In recent years, a variety of companies have been introducing and promoting deep learning technology. However, two large issues are still to be solved when it comes to deep learning. One is the necessity to prepare a large amount of training data, and the other is the need for a huge amount of backpropagation and other calculations in the initial training stage. The latter was often performed on servers with high performing GPUs, located in the cloud, thus very power consuming. Therefore, it was not realistic to perform training on edge devices. However, a technology exists that can perform training and inference extracting features from only a small amount of data. This technology is known as Sparse Modeling.
In this article we will compare Sparse Modeling with deep learning; cover use cases where Sparse Modeling is beneficial; and explain the mechanism of Sparse Modeling training and inference. Furthermore, examples of visual inspection applications leveraging Sparse Modeling technology will be introduced. In this case, we will cover scratch detection on a flying crane pattern, which is one of the traditional patterns of Japanese paper.
What is Sparse Modeling？
The word “sparse” is defined as “thinly dispersed or scattered”. Sparse Modeling is based on the assumption that essential information is actually very limited (therefore”sparsely distributed”). This technology identifies and extracts essential information from the input data for the output.
Sparse Modeling identifies the relationship between different data. When outputting, Sparse Modeling does not focus on the input data itself but focuses on the relationship between input and output data. By focusing on the relationship between the data, the quantity and quality of the input data itself does not matter. Consequently, only a small amount of data is needed. Sparse modeling is categorized as an unsupervised learning method in machine learning.
Deep learning generally delivers high performance in applications where sufficient data and annotations can be prepared (e.g., object detection for automated driving). However, Sparse Modeling expands the scope of AI application to use cases where large amounts of data cannot be collected, and interpretability is of high importance.

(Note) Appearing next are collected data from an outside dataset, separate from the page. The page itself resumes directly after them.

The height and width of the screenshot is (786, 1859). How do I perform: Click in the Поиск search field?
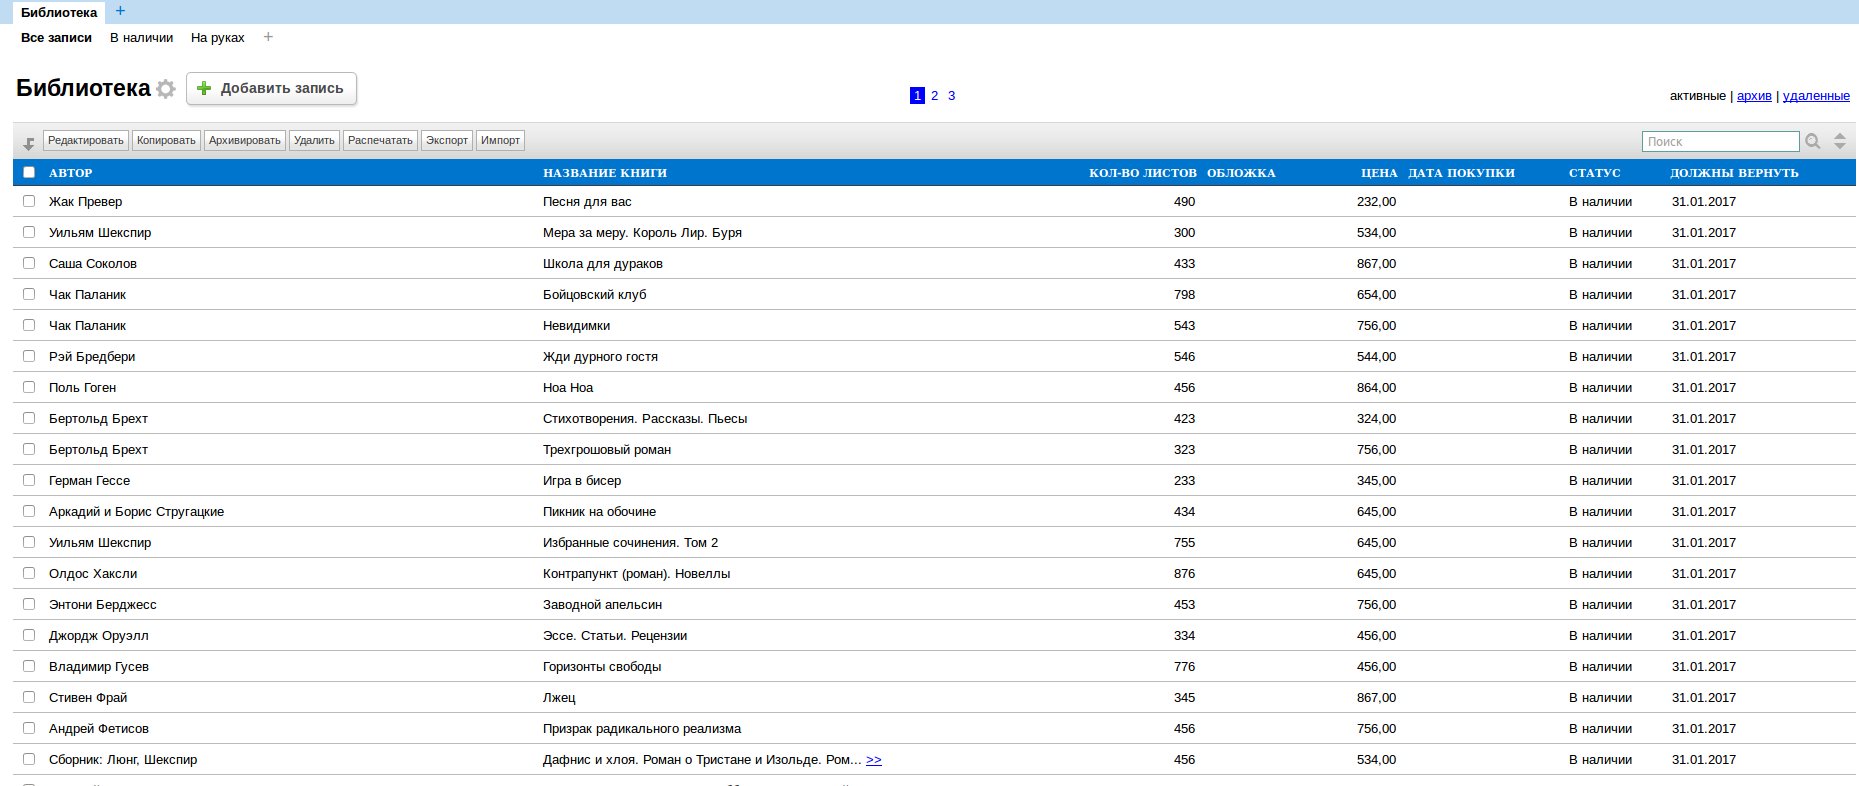point(1720,142)
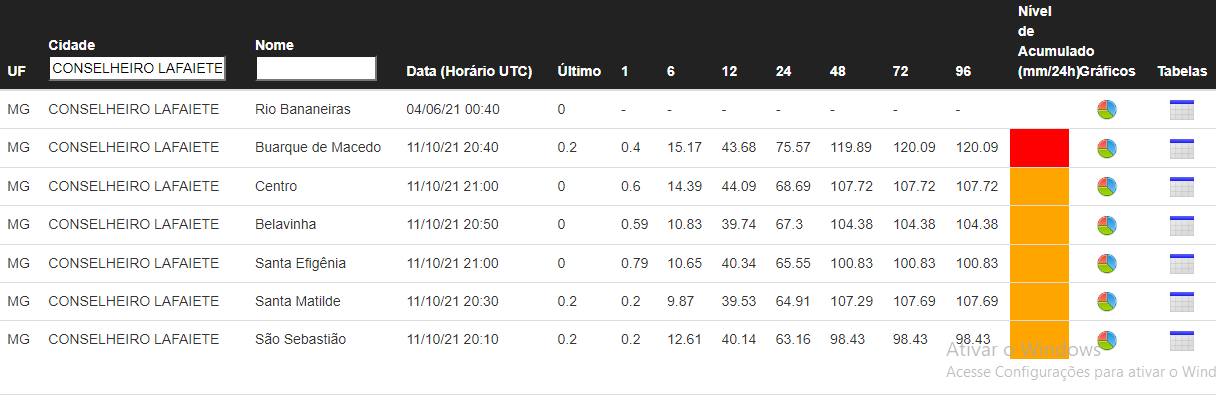Image resolution: width=1216 pixels, height=395 pixels.
Task: Click the Nome filter input field
Action: (316, 68)
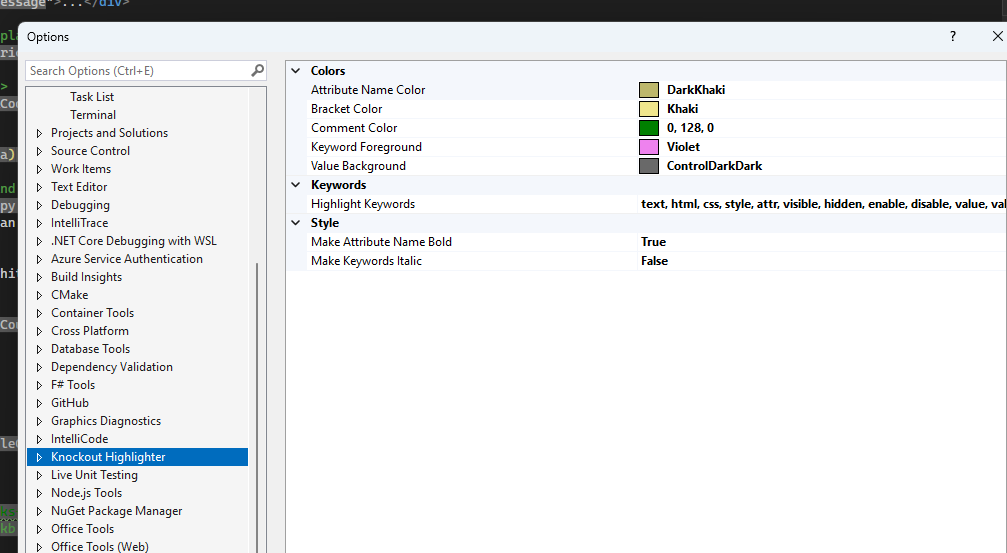This screenshot has width=1007, height=553.
Task: Select the Live Unit Testing item
Action: (x=94, y=475)
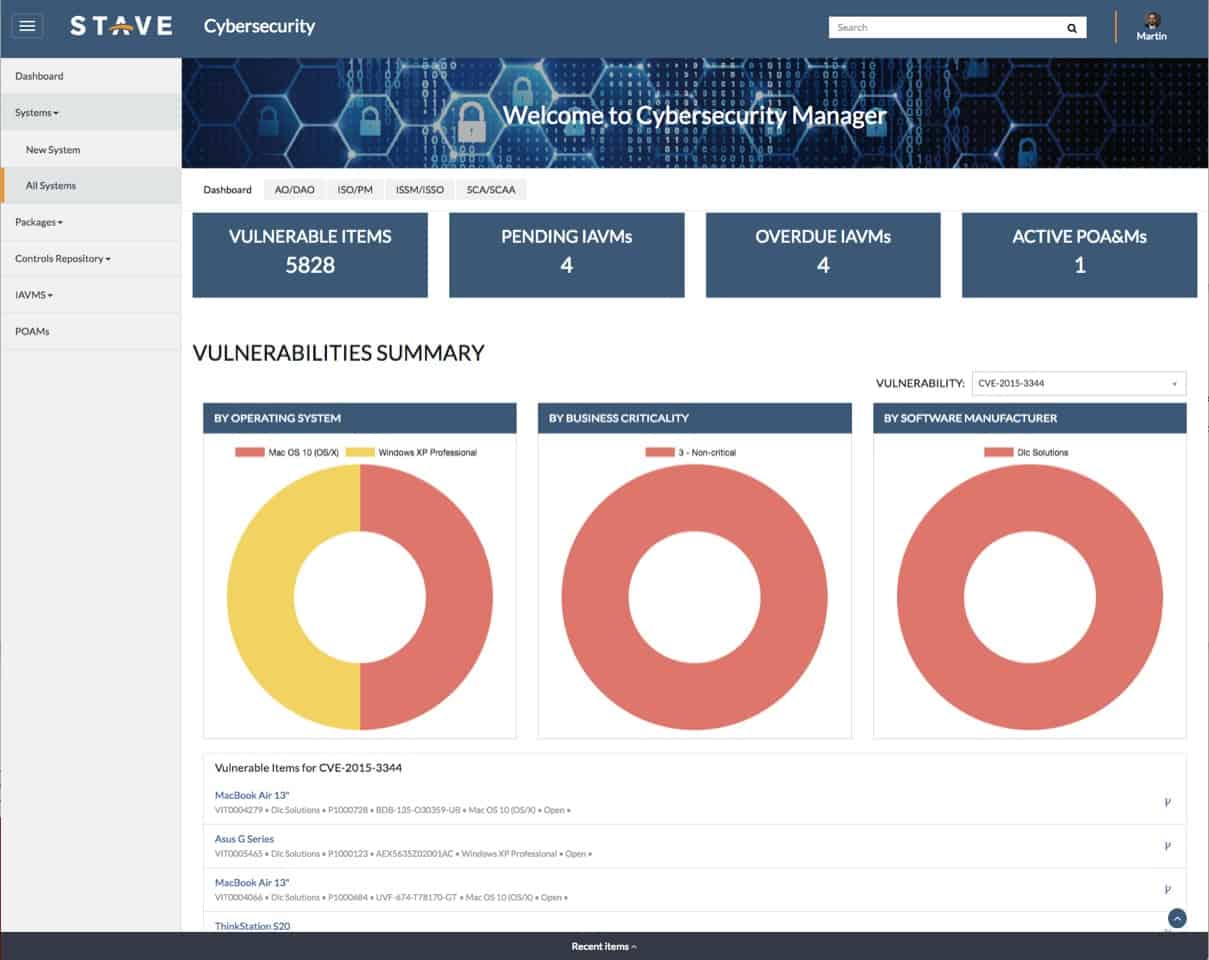Expand Controls Repository in sidebar
Image resolution: width=1209 pixels, height=960 pixels.
[x=60, y=258]
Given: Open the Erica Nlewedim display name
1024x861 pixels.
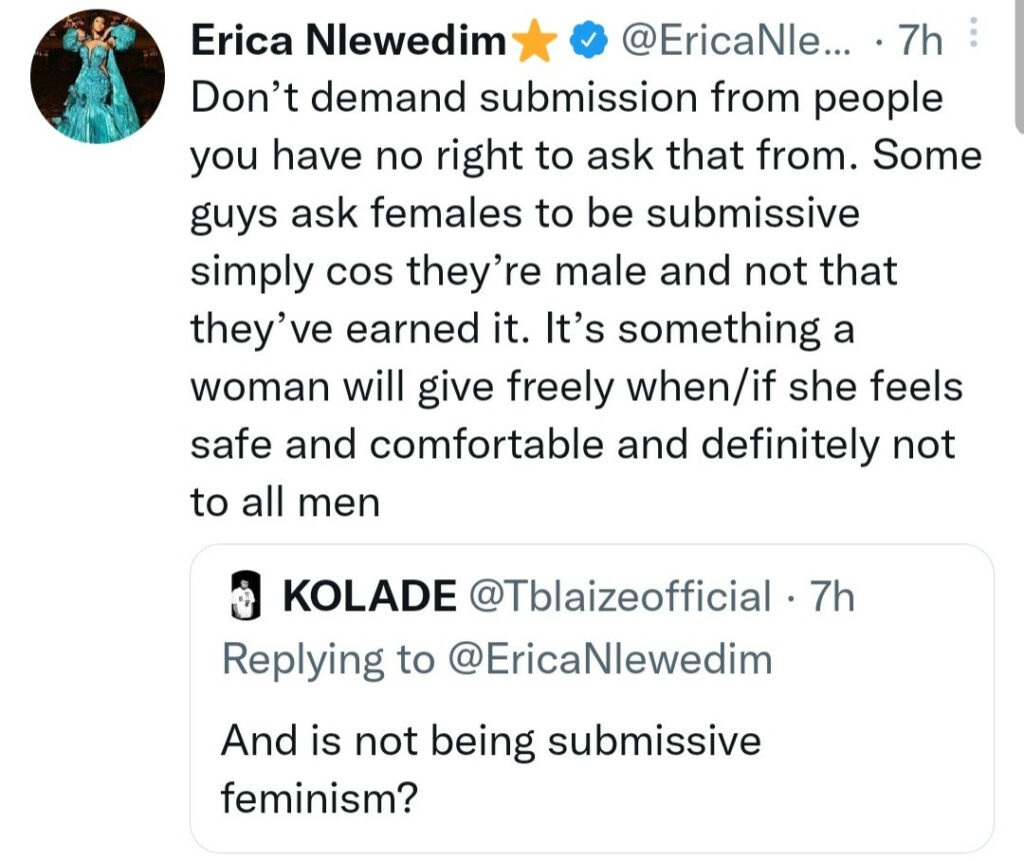Looking at the screenshot, I should pyautogui.click(x=350, y=41).
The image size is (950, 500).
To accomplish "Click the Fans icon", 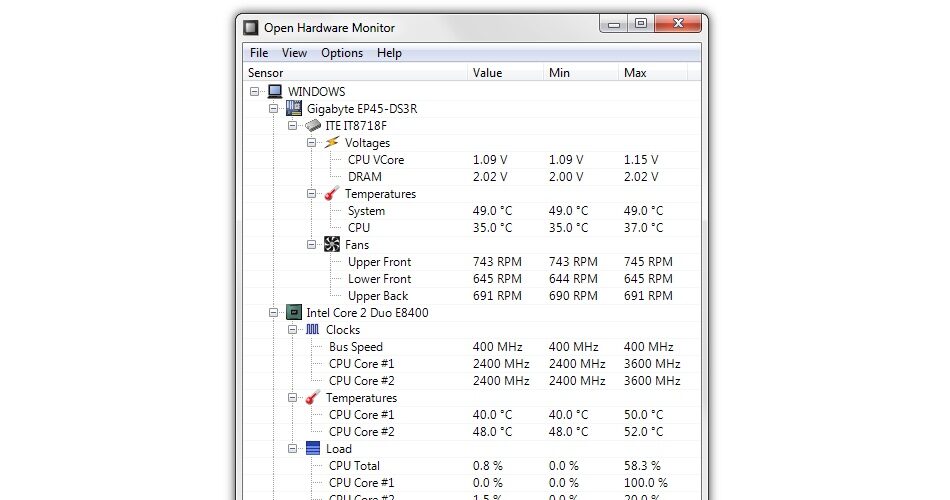I will pos(332,245).
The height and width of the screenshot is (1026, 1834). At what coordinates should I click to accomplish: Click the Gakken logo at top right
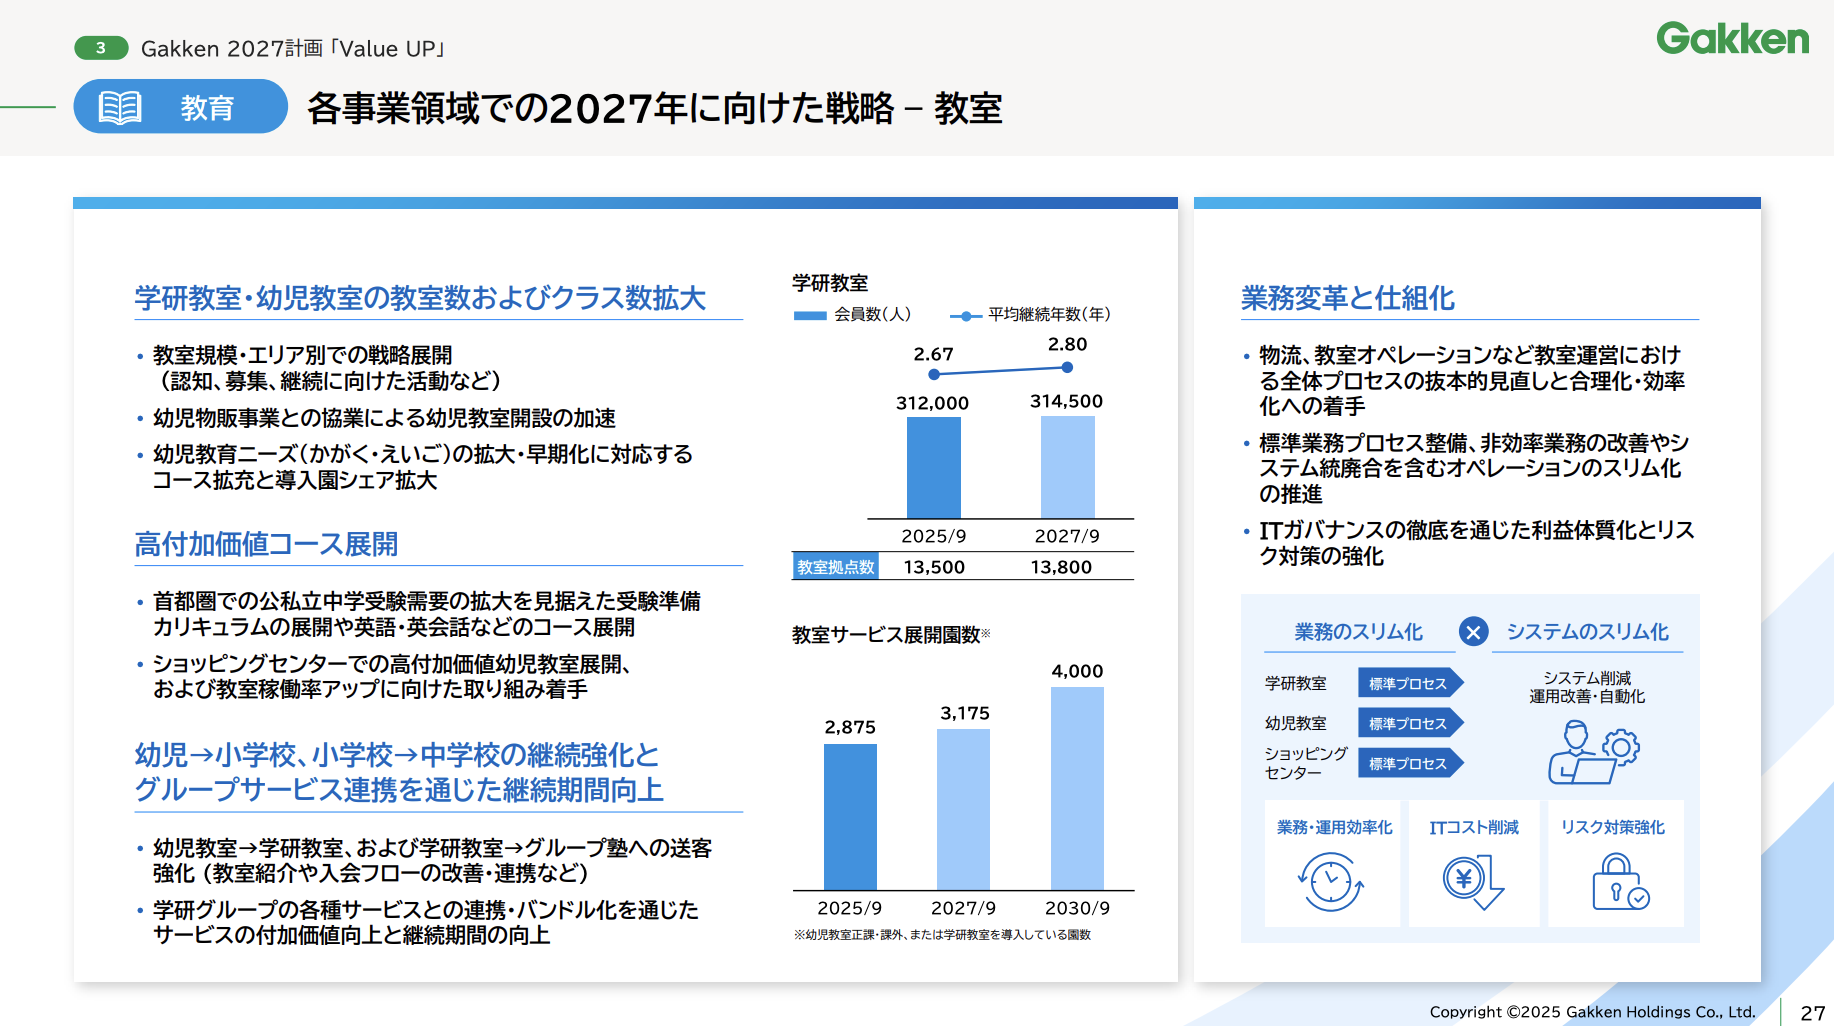1732,39
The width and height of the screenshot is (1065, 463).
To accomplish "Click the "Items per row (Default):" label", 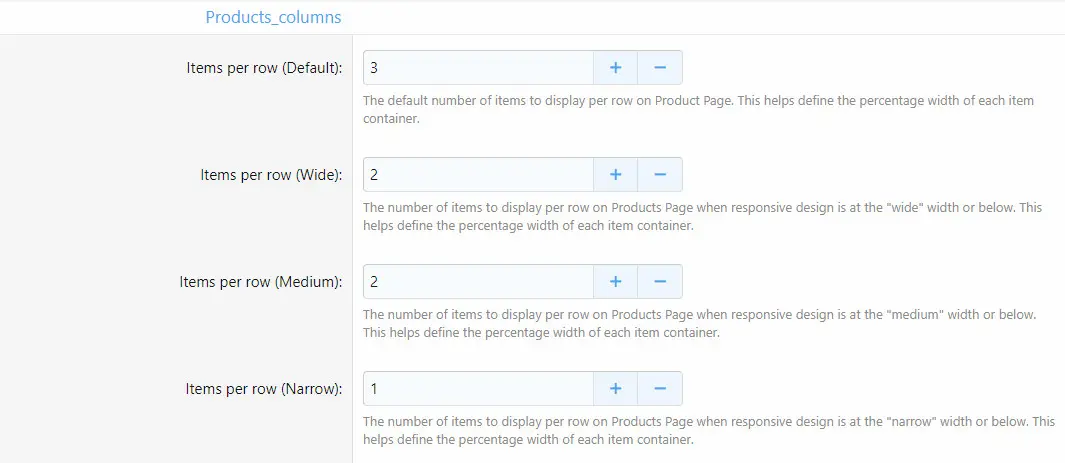I will tap(264, 68).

Comparison of Sparse Modeling and deep learning
Sparse modeling can handle both one-dimensional data such as time series and two-dimensional data such as images. Imaging applications include defect interpolation, defect inspection (anomaly detection), and super-resolution. Figure 1 shows a comparison between a conventional machine learning method and Sparse Modeling for a task of detecting defect images in solar panel inspections. You can see that the amount of training data (number of images) needed for Sparse Modeling is significantly smaller than that of deep learning. However, the accuracy of Sparse Modeling is more than 90% – with a training time of only 19 seconds.
Figure 1. Performance comparison in solar panel defect inspection by AI. (Source: Hacarus)
Applications where Sparse Modeling is beneficial
Sparse Modeling works even with small amounts of training data. This is because it extracts the features that are essential from the input data in the training stage. Looking at an example of a visual inspection application located in an industrial manufacturing site, there is often a large amount of “good” data, but very little bad data. This is a case where Sparse Modeling works as an AI solution.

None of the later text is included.